ACM RecSys Challenge 2017
Winner
Content-based Neighbor Models for Cold Start in Recommender Systems

Abstract
In this paper we address the cold start problem in recommender system by providing a standardized framework to benchmark cold start models.
Cold start remains a prominent problem in recommender systems. While rich content information is often available for both users and items few existing models can fully exploit it for personalization. Slow progress in this area can be partially attributed to the lack of publicly available benchmarks to validate and compare models. This year’s ACM Recommender Systems Challenge’17 aimed to address this gap by providing a standardized framework to benchmark cold start models. The challenge organizer XING released a large scaled data collection of user-job interactions from their career oriented social network. Unlike other competitions, here the participating teams were evaluated in two phases – offline and online. Models were first evaluated on the held-out offline test set. Top models were then A/B tested in the online phase where new target users and items were released daily and recommendations were pushed into XING’s live production system. In this paper we present our approach to this challenge, we used a combination of content and neighbor-based models winning both offline and online phases. Our model produced the most consistent online performance wining four of the five online weeks, and showed excellent generalization in the live A/B setting.
Conference on Neural Information Processing Systems (NIPS 2017)
DropoutNet: Addressing Cold Start In Recommender Systems

Abstract
In this paper, we propose a neural network based latent model called DropoutNet to address the cold start problem in recommender systems.

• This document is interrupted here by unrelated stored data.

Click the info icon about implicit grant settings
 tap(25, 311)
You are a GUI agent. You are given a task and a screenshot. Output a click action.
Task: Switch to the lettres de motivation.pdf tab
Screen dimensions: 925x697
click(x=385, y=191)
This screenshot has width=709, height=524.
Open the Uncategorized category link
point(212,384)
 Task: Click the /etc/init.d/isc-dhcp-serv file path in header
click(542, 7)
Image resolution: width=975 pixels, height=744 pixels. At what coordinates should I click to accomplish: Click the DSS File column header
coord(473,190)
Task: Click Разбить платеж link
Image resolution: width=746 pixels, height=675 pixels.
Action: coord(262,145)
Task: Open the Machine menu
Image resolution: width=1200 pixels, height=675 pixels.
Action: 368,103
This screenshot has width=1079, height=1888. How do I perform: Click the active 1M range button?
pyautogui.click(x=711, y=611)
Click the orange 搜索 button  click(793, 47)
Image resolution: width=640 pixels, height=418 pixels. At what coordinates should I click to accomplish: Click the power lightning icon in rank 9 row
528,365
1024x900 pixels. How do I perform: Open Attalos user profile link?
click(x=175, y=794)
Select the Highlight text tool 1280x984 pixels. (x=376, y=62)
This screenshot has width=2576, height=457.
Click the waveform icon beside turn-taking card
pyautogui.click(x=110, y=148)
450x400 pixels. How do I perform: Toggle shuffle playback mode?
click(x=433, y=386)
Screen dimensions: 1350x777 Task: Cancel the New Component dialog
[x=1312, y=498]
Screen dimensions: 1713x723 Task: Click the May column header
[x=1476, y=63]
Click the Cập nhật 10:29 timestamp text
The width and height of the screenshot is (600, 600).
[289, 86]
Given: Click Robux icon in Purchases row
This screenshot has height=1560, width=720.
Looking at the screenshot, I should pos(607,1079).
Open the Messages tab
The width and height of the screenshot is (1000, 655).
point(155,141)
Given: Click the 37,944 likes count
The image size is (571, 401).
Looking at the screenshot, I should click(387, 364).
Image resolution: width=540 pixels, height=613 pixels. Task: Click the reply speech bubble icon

Latent models have become the default choice for recommender systems due to their performance and scalability. However, research in this area has primarily focused on modeling user-item interactions, and few latent models have been developed for cold start. Deep learning has recently achieved remarkable success showing excellent results for diverse input types. Inspired by these results we propose a neural network based latent model called DropoutNet to address the cold start problem in recommender systems. Unlike existing approaches that incorporate additional content-based objective terms, we instead focus on the optimization and show that neural network models can be explicitly trained for cold start through dropout. Our model can be applied on top of any existing latent model effectively providing cold start capabilities, and full power of deep architectures. Empirically we demonstrate state-of-the-art accuracy on publicly available benchmarks.